======== Source material
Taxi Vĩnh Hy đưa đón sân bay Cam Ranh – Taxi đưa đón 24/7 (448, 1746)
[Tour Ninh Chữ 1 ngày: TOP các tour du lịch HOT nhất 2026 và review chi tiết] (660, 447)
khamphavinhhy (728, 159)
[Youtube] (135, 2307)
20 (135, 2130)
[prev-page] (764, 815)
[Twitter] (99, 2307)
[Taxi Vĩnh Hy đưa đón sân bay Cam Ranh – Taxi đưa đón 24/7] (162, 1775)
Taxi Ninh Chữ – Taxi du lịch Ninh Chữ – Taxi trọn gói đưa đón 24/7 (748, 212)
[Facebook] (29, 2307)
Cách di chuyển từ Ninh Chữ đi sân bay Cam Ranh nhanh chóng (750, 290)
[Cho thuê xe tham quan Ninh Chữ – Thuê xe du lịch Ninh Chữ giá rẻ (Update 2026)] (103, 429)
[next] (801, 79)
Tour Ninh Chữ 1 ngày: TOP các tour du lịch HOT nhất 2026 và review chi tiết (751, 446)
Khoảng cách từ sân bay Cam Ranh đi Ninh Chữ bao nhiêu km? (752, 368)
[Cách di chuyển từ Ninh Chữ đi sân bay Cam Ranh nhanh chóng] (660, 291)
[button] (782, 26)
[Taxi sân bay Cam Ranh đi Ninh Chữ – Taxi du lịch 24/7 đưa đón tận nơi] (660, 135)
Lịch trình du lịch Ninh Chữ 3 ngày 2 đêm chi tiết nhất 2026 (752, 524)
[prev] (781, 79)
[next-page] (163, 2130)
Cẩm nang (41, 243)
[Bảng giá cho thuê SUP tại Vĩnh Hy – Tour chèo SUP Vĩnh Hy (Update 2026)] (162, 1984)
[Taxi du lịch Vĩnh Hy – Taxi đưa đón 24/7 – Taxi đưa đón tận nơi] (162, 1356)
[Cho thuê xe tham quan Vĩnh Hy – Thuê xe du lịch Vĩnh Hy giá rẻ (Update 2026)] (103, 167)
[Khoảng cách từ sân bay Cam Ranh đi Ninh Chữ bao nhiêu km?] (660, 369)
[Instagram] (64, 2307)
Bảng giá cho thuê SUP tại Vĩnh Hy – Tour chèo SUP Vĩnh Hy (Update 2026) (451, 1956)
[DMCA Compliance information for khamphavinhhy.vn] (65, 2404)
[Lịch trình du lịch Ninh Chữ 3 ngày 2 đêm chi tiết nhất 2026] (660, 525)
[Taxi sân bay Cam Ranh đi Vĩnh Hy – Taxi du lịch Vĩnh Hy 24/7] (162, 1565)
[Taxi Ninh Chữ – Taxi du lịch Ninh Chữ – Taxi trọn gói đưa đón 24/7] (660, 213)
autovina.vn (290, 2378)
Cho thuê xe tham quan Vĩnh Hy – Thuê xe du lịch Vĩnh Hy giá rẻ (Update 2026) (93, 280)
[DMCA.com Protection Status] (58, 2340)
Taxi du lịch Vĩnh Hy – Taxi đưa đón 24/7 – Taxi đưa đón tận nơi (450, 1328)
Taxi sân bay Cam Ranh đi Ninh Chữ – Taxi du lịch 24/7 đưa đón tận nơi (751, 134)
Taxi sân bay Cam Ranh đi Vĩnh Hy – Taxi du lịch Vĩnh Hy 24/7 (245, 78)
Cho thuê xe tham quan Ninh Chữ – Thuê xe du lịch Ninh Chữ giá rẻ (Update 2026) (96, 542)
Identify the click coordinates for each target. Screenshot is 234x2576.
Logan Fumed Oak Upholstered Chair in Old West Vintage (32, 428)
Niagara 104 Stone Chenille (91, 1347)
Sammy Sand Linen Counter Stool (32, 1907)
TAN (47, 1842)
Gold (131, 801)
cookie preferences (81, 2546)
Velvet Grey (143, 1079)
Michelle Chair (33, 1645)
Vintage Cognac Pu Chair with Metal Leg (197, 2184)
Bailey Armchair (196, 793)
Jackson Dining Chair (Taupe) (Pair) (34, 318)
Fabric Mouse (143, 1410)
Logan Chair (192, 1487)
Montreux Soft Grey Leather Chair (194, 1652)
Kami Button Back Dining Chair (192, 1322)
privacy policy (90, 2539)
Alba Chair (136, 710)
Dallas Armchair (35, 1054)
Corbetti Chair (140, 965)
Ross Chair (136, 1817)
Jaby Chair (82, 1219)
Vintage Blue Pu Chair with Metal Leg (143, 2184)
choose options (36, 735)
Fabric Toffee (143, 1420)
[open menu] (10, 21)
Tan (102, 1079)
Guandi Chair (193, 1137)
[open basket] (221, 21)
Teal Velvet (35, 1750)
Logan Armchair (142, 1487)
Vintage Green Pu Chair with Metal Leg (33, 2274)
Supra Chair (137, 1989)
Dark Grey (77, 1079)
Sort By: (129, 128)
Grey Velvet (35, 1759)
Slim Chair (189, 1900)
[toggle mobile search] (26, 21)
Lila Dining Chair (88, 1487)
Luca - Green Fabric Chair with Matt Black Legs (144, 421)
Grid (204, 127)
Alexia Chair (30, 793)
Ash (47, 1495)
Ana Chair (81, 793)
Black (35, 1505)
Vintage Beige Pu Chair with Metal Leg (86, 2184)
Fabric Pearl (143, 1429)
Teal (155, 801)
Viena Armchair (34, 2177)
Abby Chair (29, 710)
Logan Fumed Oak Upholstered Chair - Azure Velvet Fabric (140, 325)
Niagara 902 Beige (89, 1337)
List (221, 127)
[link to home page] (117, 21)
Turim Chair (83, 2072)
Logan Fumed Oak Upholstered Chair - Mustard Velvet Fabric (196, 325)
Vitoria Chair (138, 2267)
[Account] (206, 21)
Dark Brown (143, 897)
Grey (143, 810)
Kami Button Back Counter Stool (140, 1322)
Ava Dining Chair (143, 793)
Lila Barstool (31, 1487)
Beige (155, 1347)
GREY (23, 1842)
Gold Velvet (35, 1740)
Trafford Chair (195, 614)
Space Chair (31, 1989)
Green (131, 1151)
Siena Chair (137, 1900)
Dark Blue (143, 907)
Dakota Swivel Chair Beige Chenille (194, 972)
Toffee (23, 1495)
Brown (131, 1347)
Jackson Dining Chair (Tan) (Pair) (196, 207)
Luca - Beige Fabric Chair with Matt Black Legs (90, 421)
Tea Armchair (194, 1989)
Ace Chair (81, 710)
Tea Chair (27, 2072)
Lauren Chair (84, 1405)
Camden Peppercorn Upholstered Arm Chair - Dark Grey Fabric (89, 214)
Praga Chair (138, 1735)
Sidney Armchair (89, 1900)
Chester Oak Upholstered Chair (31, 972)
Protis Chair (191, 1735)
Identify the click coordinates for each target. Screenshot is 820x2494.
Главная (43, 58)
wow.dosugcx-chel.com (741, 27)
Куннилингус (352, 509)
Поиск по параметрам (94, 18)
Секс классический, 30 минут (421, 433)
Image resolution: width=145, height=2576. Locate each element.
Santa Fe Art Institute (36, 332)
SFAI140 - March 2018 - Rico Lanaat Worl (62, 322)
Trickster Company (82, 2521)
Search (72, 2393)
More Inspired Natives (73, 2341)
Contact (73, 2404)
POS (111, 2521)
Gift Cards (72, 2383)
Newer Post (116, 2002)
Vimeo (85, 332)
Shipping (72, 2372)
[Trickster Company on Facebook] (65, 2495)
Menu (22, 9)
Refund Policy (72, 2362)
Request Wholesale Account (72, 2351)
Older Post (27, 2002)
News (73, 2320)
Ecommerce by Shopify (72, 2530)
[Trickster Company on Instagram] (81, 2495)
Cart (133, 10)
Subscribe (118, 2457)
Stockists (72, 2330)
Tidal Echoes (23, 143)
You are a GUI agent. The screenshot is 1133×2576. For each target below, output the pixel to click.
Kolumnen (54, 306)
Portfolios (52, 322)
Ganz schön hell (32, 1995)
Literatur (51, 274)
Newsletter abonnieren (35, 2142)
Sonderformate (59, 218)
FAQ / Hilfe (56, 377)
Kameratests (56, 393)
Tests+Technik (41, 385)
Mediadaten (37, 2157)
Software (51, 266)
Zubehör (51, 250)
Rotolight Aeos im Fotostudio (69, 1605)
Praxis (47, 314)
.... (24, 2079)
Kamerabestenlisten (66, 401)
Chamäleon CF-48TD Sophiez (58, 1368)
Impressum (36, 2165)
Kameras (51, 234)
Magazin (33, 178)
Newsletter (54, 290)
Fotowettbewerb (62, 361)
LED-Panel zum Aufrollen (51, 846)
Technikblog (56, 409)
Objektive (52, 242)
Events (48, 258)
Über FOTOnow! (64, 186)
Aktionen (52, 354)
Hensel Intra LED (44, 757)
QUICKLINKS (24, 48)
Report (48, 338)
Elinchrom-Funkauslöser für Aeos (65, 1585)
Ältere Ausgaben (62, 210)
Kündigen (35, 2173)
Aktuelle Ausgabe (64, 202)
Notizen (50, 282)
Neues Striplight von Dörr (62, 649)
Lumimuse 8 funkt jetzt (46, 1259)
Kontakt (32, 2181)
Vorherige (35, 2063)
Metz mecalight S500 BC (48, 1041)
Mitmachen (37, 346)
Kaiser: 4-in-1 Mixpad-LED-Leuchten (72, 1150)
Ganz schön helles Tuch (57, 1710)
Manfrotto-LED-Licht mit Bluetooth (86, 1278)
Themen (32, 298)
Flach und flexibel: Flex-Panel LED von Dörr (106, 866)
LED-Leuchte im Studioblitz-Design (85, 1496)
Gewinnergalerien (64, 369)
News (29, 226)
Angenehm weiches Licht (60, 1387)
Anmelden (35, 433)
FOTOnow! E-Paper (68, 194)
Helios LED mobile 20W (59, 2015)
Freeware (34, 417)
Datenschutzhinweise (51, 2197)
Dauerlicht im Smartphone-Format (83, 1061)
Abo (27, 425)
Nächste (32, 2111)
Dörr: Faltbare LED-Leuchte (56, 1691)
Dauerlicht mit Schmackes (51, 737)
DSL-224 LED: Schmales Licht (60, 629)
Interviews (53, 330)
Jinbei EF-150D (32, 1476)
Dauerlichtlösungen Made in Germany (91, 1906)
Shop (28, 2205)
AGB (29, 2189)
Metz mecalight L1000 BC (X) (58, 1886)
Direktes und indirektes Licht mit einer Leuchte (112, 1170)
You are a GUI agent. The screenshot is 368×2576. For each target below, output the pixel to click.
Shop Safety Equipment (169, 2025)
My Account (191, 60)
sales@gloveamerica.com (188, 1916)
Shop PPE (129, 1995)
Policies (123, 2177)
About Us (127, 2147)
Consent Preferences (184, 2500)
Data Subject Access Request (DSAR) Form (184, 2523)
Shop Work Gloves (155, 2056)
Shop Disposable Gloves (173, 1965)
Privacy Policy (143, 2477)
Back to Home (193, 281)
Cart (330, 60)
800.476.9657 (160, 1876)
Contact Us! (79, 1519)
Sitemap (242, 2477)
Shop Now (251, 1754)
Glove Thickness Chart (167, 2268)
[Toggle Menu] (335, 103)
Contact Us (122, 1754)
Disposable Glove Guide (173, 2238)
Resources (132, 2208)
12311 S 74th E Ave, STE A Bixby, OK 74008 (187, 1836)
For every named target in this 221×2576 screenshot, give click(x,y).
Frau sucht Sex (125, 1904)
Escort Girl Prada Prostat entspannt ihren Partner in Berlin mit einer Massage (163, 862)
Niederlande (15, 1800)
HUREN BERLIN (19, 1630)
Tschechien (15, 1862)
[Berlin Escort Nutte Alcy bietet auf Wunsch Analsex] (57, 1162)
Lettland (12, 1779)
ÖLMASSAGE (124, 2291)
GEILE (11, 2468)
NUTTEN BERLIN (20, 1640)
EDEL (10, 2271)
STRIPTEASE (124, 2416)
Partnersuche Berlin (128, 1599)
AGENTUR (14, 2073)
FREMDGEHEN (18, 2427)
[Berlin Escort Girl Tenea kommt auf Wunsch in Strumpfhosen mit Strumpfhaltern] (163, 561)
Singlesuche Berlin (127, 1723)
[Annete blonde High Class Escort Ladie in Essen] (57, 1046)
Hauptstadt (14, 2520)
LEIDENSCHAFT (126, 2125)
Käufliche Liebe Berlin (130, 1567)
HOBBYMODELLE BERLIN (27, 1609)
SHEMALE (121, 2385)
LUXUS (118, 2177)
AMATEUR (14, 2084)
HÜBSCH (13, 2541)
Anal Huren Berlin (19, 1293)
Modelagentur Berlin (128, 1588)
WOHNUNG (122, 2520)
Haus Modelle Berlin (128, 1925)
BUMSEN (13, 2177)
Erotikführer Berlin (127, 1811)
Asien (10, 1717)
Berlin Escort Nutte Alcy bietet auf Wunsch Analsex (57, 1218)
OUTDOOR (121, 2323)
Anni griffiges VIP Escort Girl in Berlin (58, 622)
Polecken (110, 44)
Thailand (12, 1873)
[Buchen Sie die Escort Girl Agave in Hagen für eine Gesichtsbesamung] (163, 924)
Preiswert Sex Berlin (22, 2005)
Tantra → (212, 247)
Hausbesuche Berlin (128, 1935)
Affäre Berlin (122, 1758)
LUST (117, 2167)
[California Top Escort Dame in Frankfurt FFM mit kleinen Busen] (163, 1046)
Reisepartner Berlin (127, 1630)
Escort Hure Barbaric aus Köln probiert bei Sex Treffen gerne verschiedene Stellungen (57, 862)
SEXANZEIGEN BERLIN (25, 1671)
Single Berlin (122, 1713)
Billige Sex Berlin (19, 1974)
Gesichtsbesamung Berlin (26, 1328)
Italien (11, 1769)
================
**To do:**
Extract from the listing above the lines between the line containing "Ace Chair (81, 710)" and the line containing "Portfolios (52, 322)", keeping both of those lines. Output nothing else.

**Answer space:**
Ace Chair (81, 710)
Tea Chair (27, 2072)
Lauren Chair (84, 1405)
Camden Peppercorn Upholstered Arm Chair - Dark Grey Fabric (89, 214)
Praga Chair (138, 1735)
Sidney Armchair (89, 1900)
Chester Oak Upholstered Chair (31, 972)
Protis Chair (191, 1735)
Identify the click coordinates for each target. Screenshot is 820x2494.
Главная (43, 58)
wow.dosugcx-chel.com (741, 27)
Куннилингус (352, 509)
Поиск по параметрам (94, 18)
Секс классический, 30 минут (421, 433)
Image resolution: width=145, height=2576. Locate each element.
Santa Fe Art Institute (36, 332)
SFAI140 - March 2018 - Rico Lanaat Worl (62, 322)
Trickster Company (82, 2521)
Search (72, 2393)
More Inspired Natives (73, 2341)
Contact (73, 2404)
POS (111, 2521)
Gift Cards (72, 2383)
Newer Post (116, 2002)
Vimeo (85, 332)
Shipping (72, 2372)
[Trickster Company on Facebook] (65, 2495)
Menu (22, 9)
Refund Policy (72, 2362)
Request Wholesale Account (72, 2351)
Older Post (27, 2002)
News (73, 2320)
Ecommerce by Shopify (72, 2530)
[Trickster Company on Instagram] (81, 2495)
Cart (133, 10)
Subscribe (118, 2457)
Stockists (72, 2330)
Tidal Echoes (23, 143)
You are a GUI agent. The screenshot is 1133×2576. For each target below, output the pixel to click.
Kolumnen (54, 306)
Portfolios (52, 322)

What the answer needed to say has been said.